= Beginning of Section =

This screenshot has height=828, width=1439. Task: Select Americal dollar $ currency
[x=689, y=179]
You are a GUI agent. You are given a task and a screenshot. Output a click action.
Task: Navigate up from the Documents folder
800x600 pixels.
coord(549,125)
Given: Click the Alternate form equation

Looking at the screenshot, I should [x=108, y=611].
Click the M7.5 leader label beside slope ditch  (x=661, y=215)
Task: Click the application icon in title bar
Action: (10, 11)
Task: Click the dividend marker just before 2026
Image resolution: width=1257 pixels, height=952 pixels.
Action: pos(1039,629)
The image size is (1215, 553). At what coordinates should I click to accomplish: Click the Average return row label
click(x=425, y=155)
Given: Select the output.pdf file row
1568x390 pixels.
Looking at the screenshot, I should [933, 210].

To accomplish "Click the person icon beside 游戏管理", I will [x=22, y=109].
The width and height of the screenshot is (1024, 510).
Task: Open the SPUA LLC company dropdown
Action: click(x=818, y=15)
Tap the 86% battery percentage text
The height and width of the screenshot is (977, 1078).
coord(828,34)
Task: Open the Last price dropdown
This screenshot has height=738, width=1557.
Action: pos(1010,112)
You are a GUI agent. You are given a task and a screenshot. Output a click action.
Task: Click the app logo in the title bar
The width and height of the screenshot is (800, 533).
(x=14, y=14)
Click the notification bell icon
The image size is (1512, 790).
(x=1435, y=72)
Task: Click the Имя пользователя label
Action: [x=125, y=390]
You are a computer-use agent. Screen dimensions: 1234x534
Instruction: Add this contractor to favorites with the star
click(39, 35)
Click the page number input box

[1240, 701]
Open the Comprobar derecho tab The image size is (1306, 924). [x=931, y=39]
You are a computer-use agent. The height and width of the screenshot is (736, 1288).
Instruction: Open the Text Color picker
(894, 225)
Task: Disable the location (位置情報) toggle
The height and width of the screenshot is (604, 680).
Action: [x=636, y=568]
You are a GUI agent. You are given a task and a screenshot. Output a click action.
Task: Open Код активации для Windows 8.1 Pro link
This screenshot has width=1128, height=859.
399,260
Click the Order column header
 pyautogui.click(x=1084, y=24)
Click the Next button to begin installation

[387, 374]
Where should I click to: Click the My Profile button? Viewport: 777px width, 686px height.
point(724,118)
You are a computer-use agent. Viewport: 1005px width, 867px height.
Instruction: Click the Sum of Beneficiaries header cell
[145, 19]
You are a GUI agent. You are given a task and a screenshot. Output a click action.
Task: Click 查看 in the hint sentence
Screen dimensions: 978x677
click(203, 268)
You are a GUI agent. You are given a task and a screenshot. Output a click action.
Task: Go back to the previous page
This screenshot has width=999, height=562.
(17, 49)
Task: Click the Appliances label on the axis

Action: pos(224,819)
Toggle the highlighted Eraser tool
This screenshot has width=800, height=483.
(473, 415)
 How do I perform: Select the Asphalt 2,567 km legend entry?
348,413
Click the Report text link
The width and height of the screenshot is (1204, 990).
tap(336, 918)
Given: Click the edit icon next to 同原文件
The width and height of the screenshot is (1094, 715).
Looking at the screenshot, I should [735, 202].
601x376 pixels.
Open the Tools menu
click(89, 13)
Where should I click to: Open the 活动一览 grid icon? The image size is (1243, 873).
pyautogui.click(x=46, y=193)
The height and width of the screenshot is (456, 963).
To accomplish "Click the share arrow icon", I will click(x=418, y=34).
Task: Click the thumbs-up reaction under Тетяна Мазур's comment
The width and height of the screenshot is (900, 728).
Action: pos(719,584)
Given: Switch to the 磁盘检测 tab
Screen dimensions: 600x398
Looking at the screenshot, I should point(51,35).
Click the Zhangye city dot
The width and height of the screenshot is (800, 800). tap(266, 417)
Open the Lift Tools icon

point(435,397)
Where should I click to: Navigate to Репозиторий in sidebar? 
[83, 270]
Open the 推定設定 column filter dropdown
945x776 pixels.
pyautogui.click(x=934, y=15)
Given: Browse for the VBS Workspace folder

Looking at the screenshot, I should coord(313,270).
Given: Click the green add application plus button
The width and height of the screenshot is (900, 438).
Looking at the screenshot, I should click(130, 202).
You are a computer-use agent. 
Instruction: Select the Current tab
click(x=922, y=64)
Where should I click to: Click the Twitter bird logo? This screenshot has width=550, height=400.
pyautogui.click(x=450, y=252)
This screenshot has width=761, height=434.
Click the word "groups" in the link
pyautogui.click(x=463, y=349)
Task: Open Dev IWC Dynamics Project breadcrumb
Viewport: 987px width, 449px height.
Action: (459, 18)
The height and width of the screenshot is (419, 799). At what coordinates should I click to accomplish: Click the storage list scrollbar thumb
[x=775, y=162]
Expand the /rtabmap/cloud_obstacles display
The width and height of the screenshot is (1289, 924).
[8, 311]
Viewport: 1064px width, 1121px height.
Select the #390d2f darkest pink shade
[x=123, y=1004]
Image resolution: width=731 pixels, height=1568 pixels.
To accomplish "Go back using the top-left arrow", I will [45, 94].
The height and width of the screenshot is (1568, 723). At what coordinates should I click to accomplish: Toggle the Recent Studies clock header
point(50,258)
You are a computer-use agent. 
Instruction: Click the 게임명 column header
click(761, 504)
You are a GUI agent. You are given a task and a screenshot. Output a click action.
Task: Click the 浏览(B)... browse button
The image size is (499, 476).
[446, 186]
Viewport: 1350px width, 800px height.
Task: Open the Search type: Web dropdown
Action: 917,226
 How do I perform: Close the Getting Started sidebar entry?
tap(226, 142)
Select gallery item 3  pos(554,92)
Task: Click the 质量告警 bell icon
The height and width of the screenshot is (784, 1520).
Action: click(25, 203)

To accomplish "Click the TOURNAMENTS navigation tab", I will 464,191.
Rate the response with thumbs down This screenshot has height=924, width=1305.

= End of Section =

— What the task requires —
Wherever the word "thumbs" appears in the entries above, copy that line.

— Response box —
Task: Click the thumbs-up reaction under Тетяна Мазур's comment
Rate the response with thumbs down This screenshot has height=924, width=1305.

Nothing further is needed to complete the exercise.